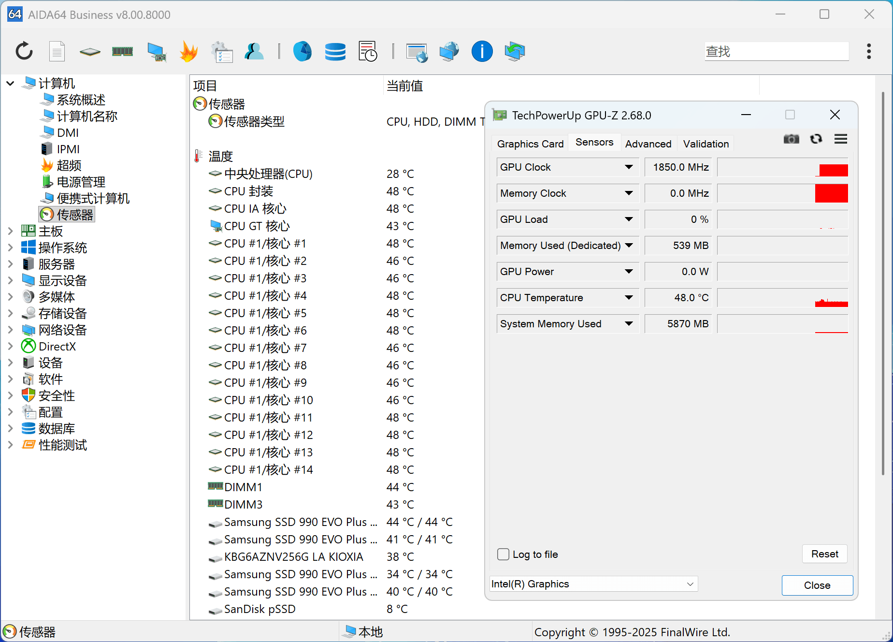Click the AIDA64 refresh icon in toolbar
The height and width of the screenshot is (642, 893).
tap(24, 51)
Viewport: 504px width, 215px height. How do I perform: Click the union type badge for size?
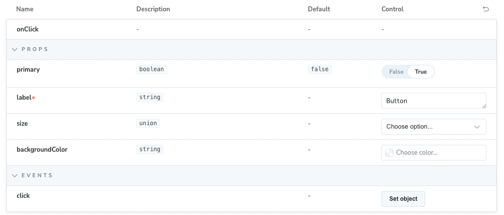(148, 123)
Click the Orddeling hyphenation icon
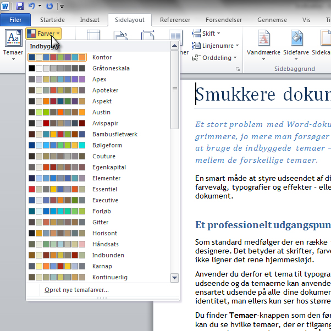 coord(196,58)
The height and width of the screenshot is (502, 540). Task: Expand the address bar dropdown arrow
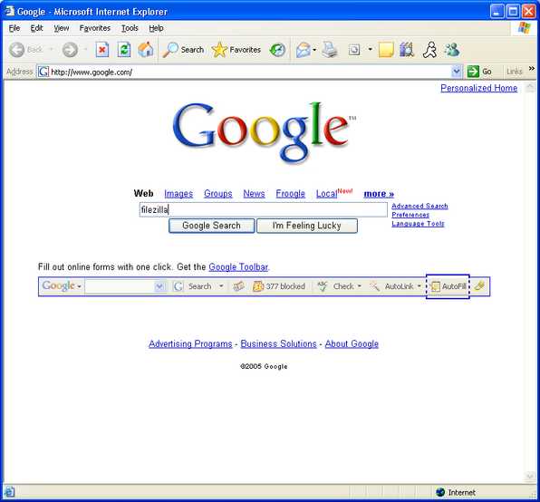(457, 72)
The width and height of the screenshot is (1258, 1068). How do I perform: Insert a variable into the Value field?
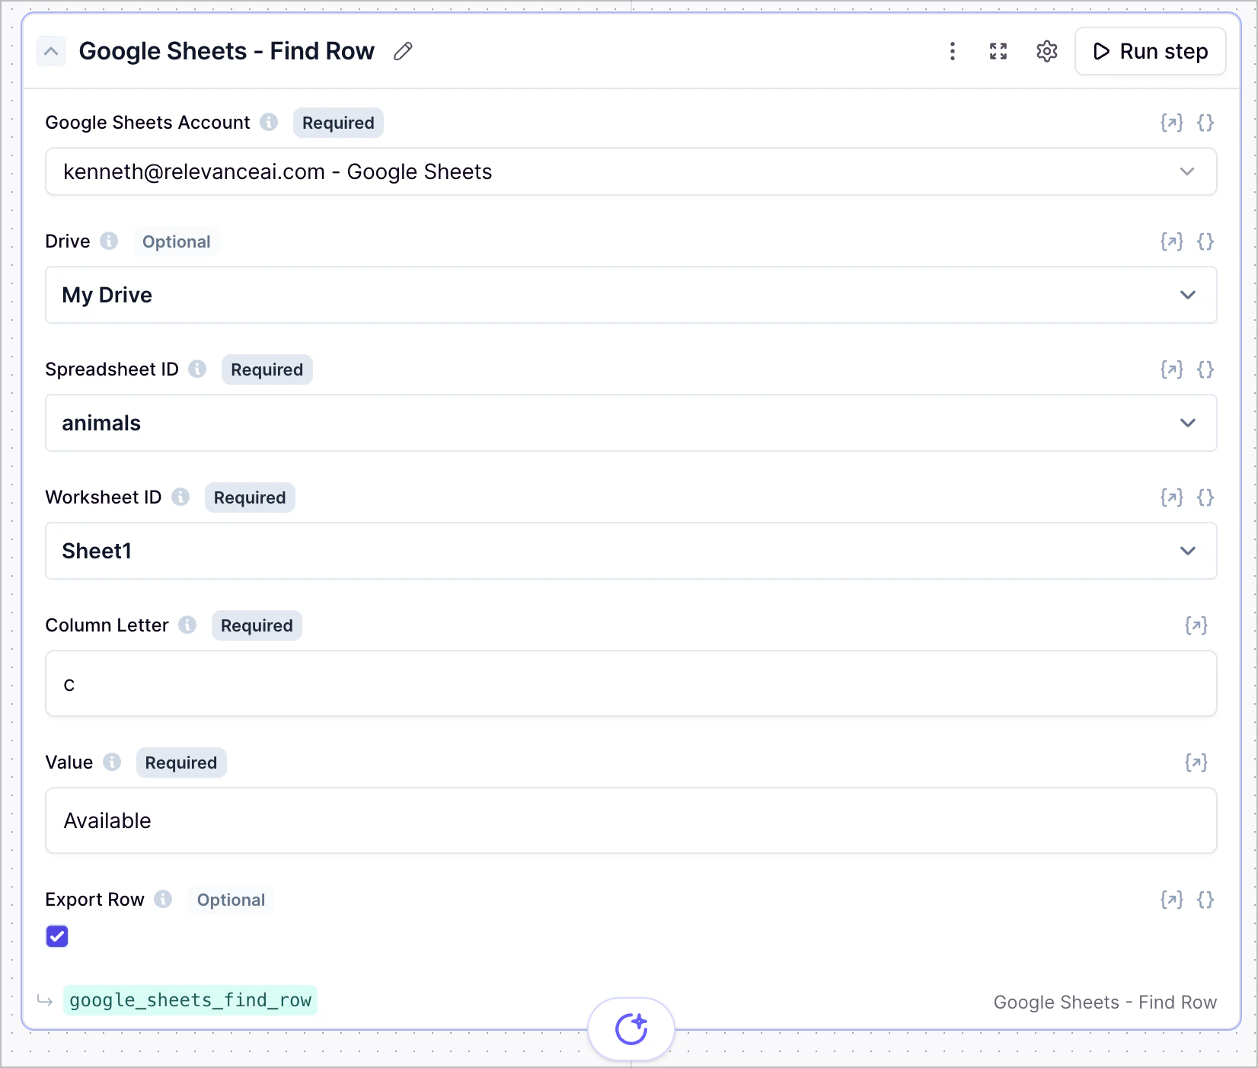1196,762
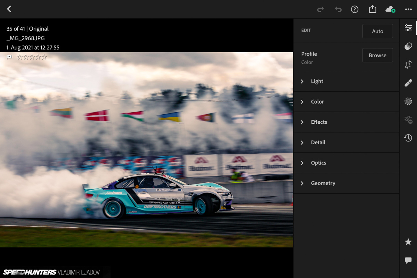The width and height of the screenshot is (417, 278).
Task: Tap the share export icon
Action: (373, 9)
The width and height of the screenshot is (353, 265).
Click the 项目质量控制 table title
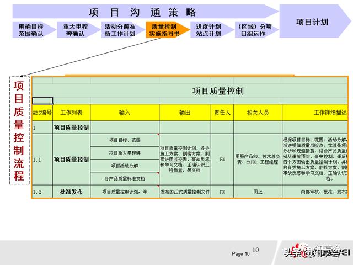pos(218,91)
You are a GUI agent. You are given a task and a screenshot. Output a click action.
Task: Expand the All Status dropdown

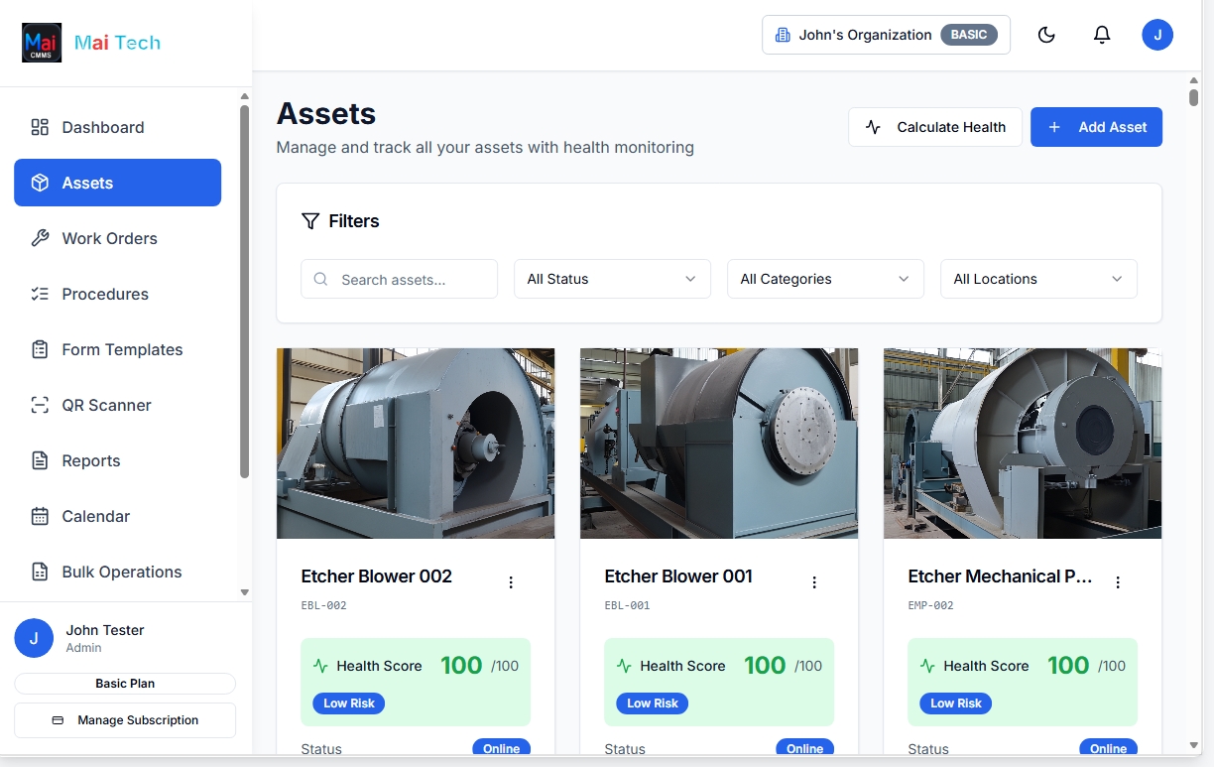click(611, 279)
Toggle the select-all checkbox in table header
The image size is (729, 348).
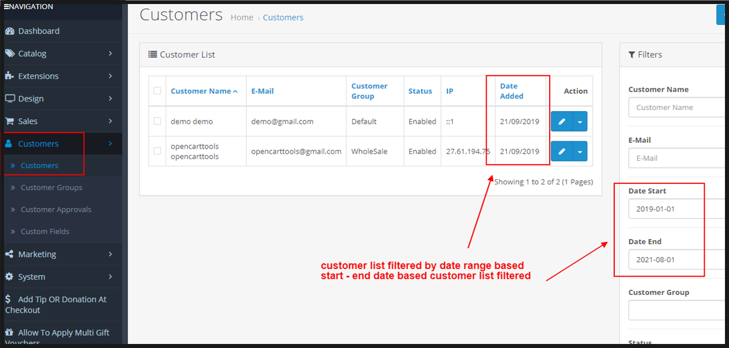(x=157, y=91)
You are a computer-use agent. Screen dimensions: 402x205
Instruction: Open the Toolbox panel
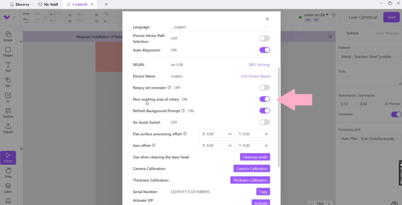point(8,112)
--
Write out all of the material above word for word and line by line, leaving out the pictures.

Click the AIDA64 refresh icon in toolbar
The height and width of the screenshot is (642, 893).
tap(24, 51)
Viewport: 504px width, 215px height. How do I perform: Click the union type badge for size?
(148, 123)
Click the Orddeling hyphenation icon
 coord(196,58)
The height and width of the screenshot is (502, 540). Task: Expand the address bar dropdown arrow
(457, 72)
The width and height of the screenshot is (1258, 1068). How do I perform: Insert a variable into the Value field?
1196,762
The width and height of the screenshot is (417, 278).
Task: Tap the share export icon
Action: (373, 9)
The width and height of the screenshot is (353, 265).
Click the 项目质量控制 table title
pos(218,91)
You are a GUI agent. You are given a task and a screenshot. Output a click action.
Task: Expand the All Status dropdown

click(611, 279)
Toggle the select-all checkbox in table header
The image size is (729, 348).
(x=157, y=91)
You are a computer-use agent. Screen dimensions: 402x205
Instruction: Open the Toolbox panel
point(8,112)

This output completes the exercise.